### Assignment
Among the entries below, please repeat exactly and only the lines from the line containing "Open the Gleit." to the line containing "Click Reset RadialController menu button", both lines included.

### Stored data entries

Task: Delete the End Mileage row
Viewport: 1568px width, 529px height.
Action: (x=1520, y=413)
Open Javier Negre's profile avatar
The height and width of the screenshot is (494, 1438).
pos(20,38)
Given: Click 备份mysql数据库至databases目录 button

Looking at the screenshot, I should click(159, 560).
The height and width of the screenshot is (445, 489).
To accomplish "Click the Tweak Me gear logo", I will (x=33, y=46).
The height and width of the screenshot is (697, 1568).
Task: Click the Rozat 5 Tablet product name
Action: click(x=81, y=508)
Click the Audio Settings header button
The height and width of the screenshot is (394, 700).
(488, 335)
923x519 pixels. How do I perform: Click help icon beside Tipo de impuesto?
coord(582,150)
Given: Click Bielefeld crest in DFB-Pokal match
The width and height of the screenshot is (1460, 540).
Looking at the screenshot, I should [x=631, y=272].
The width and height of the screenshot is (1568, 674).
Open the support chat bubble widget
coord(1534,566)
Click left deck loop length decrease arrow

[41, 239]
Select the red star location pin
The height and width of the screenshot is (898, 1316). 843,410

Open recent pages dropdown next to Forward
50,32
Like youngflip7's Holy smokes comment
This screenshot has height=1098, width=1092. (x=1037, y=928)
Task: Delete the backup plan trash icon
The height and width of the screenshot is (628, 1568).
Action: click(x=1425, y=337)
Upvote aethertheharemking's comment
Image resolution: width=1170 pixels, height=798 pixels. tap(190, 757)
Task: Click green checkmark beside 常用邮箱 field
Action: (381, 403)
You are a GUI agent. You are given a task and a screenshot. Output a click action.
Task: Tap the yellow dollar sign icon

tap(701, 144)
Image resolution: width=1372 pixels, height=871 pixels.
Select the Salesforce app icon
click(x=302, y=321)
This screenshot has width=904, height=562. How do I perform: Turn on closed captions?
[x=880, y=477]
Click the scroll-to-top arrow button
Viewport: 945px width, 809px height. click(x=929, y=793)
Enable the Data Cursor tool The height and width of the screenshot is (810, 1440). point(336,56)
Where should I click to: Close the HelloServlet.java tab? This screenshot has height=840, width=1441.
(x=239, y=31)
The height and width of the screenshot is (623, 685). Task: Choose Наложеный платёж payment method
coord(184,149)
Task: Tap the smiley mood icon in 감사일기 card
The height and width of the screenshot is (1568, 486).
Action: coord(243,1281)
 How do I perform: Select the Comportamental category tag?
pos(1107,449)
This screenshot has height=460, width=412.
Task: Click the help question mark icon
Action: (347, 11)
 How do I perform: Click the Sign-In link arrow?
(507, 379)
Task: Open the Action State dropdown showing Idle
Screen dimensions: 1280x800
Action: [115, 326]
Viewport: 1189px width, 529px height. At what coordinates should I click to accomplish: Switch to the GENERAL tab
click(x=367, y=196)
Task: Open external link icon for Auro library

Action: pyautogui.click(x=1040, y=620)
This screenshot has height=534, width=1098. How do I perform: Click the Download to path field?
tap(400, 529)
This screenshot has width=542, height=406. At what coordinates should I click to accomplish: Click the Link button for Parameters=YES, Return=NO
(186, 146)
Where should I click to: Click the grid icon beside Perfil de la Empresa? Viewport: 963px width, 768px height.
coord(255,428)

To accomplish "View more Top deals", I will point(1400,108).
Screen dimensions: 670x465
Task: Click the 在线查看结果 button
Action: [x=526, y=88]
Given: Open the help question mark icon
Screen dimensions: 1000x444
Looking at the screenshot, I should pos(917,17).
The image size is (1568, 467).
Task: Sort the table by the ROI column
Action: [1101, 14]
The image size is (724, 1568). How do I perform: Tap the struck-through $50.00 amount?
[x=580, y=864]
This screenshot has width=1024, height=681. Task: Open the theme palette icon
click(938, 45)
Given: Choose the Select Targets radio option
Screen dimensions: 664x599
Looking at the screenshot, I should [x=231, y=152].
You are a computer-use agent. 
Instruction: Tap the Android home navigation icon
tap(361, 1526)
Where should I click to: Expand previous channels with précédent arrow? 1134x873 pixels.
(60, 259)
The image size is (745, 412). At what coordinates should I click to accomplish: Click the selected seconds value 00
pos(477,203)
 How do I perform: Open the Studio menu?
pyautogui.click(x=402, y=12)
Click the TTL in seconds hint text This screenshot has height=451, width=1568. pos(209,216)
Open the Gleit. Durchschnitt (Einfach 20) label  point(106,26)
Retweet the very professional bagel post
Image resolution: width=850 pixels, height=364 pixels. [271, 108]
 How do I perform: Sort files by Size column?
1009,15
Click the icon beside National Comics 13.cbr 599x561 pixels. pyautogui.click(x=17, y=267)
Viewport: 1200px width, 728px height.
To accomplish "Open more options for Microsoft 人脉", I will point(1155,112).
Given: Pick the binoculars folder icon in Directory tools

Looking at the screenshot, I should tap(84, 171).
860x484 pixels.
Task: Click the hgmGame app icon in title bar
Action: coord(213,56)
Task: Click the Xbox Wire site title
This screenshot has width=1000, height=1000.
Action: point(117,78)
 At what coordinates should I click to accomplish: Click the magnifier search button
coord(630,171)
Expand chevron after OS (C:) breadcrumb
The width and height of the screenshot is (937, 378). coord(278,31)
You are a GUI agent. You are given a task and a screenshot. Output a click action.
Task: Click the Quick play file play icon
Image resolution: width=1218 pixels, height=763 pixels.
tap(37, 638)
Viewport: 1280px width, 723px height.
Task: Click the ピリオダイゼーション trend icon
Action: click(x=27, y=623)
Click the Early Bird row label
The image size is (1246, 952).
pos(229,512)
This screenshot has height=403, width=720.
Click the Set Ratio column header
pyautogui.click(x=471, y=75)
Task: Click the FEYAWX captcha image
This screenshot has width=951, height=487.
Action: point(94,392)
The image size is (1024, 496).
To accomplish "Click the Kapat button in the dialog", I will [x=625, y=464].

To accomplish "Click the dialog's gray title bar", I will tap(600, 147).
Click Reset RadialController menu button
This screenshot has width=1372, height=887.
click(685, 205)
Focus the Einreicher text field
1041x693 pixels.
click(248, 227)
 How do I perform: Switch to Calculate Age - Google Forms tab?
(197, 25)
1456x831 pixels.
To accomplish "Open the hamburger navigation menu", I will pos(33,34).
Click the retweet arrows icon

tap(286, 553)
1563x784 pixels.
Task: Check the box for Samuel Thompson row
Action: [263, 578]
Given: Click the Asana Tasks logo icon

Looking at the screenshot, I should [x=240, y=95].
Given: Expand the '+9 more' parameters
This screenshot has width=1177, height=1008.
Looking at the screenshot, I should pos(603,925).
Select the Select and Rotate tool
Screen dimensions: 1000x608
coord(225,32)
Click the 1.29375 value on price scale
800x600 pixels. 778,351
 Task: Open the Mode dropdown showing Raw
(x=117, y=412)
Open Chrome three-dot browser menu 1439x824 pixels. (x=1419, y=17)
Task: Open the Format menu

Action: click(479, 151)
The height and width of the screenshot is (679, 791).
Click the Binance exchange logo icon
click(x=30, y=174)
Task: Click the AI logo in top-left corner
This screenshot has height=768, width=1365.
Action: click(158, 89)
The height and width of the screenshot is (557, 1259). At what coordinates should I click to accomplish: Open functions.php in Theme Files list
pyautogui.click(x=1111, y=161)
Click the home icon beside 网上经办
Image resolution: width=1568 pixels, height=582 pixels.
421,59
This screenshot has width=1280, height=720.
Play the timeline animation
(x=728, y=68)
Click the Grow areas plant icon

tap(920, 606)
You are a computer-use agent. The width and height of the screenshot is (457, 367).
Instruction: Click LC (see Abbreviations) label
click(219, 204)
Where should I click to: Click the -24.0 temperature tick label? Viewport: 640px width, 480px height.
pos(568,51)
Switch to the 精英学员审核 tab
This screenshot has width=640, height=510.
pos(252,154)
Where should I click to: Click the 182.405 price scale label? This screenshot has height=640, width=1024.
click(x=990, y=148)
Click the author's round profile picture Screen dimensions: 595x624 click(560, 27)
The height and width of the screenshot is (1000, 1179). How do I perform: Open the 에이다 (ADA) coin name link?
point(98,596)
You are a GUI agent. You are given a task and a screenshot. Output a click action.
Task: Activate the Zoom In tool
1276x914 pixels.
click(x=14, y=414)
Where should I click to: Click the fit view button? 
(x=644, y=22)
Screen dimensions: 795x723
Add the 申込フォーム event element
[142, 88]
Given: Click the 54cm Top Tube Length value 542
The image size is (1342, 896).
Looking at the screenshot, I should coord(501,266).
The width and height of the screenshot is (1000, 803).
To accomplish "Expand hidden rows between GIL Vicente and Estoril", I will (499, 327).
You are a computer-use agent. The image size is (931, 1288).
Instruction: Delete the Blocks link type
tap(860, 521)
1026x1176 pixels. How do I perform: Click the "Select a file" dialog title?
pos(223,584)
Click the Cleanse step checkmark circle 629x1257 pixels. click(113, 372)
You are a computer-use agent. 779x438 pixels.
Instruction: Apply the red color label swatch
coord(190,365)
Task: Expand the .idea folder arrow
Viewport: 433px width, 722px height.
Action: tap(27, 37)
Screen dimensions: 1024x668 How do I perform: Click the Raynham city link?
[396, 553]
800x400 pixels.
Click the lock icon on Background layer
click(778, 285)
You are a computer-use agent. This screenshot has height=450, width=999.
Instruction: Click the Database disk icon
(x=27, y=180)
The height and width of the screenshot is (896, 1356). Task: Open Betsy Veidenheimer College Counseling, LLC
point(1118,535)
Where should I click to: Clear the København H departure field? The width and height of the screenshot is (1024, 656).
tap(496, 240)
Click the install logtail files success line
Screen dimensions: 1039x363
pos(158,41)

### Exercise response
Open the Gleit. Durchschnitt (Einfach 20) label  point(106,26)
Retweet the very professional bagel post
Image resolution: width=850 pixels, height=364 pixels. [271, 108]
 How do I perform: Sort files by Size column?
1009,15
Click the icon beside National Comics 13.cbr 599x561 pixels. pyautogui.click(x=17, y=267)
Viewport: 1200px width, 728px height.
To accomplish "Open more options for Microsoft 人脉", I will point(1155,112).
Given: Pick the binoculars folder icon in Directory tools

Looking at the screenshot, I should tap(84, 171).
860x484 pixels.
Task: Click the hgmGame app icon in title bar
Action: coord(213,56)
Task: Click the Xbox Wire site title
This screenshot has width=1000, height=1000.
Action: point(117,78)
 At what coordinates should I click to accomplish: Click the magnifier search button
coord(630,171)
Expand chevron after OS (C:) breadcrumb
The width and height of the screenshot is (937, 378). coord(278,31)
You are a GUI agent. You are given a task and a screenshot. Output a click action.
Task: Click the Quick play file play icon
Image resolution: width=1218 pixels, height=763 pixels.
tap(37, 638)
Viewport: 1280px width, 723px height.
Task: Click the ピリオダイゼーション trend icon
Action: click(x=27, y=623)
Click the Early Bird row label
The image size is (1246, 952).
pos(229,512)
This screenshot has height=403, width=720.
Click the Set Ratio column header
pyautogui.click(x=471, y=75)
Task: Click the FEYAWX captcha image
This screenshot has width=951, height=487.
Action: point(94,392)
The image size is (1024, 496).
To accomplish "Click the Kapat button in the dialog", I will [x=625, y=464].

To accomplish "Click the dialog's gray title bar", I will tap(600, 147).
Click Reset RadialController menu button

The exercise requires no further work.